I believe the minims should be read as Dr. Bax proposed, which makes it quite complicated.
Besides av, aiv, aiiv, and aiiiv those glyphs can also be transcribed as ai, an, am, ain, aim, anw.
This is very much consistent with Slovenian grammar, particularly in the medieval time, when the letter W and combination of II was still used. The tail on the last minim was practically insignificant in the comperative documents I have examined. Therefore, ‘aiv’ could also be read as ‘an’; ‘aiiv’ as ‘am’ or ‘aiw’; ‘aiiiv’ as ‘aim’, ‘anw’. These Slovenian grammatical endings are still in use, except that W was changed to L (pronounce as U) and II to JI. In the 15th century, both ‘v’ and ‘w’ were used for the ‘u’sound.

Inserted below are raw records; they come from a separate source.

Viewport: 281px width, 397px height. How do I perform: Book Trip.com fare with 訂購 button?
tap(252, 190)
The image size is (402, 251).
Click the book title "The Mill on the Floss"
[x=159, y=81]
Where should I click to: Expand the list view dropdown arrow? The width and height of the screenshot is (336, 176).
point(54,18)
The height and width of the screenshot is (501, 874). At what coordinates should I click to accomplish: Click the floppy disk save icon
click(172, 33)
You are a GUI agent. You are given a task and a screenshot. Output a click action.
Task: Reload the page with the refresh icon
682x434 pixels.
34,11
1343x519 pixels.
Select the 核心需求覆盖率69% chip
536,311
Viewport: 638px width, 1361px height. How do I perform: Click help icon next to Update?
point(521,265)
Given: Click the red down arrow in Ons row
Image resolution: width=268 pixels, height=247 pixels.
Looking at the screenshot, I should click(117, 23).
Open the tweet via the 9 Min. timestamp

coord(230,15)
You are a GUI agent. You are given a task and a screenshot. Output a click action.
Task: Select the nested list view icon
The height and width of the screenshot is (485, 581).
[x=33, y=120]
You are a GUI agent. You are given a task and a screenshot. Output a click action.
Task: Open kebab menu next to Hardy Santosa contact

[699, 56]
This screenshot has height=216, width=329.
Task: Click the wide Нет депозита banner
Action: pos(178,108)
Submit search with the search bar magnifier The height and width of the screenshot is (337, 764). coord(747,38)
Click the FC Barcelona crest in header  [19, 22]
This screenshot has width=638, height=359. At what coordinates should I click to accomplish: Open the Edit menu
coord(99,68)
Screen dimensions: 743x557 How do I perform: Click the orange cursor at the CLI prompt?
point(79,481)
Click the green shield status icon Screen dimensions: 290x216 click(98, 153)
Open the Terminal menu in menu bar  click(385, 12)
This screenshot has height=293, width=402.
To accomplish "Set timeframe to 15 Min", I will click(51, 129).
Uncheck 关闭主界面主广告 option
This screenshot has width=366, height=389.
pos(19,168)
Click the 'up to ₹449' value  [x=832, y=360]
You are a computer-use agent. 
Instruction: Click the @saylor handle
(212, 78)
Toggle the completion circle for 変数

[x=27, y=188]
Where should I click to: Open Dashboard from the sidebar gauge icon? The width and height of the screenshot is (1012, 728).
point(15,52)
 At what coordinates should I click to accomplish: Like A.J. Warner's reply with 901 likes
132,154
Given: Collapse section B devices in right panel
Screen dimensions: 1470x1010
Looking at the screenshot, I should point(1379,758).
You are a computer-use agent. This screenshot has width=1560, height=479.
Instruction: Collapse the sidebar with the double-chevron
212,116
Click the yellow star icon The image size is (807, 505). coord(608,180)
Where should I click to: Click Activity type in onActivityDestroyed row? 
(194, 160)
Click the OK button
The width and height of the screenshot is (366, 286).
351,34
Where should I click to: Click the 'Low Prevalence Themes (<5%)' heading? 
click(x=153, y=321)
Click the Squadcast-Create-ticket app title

I would need a lot more room to explain the complicated Slovenian grammar, so I would just mention a few examples:
DAL – (DAU) – (I, you, he) gave or will give
ODAL – (I, you, he) gave away or will give away
DAV – (DAU) – (I, you, he) gave or will give
ODAW (ODAU) – (I, you, he was or will) give away
DAN – given (masc.)
DAM – (I) give
DAIV (DAJV) – (I, you, he) was giving
DAW (DAU) – (I, you, he was or will) give
DAIIV (DAJIV) – was giving
ODAM – (I) give away
DAIIIV – (DAIM – DAJM) – (I am) giving
DANW – danu (given, neut. )
CHAM – (I) want
CHOKAM – (I)wait
In the above words, -am is the grammatical ending for 1. per. sing. present tense. The other two most common endings for the 1. per. sing. are -IM and -OM. The personal pronouns are usually implied with the grammatical form.
As a general rule, the text written in the first person present tense would have much more -am, im and om endings, and the past or future tense would have more -iv or -iw endings.
And the – DY ending is used for 2. person imperative or intentional mood.
There are also many Slovenian words that end on -am, or -om.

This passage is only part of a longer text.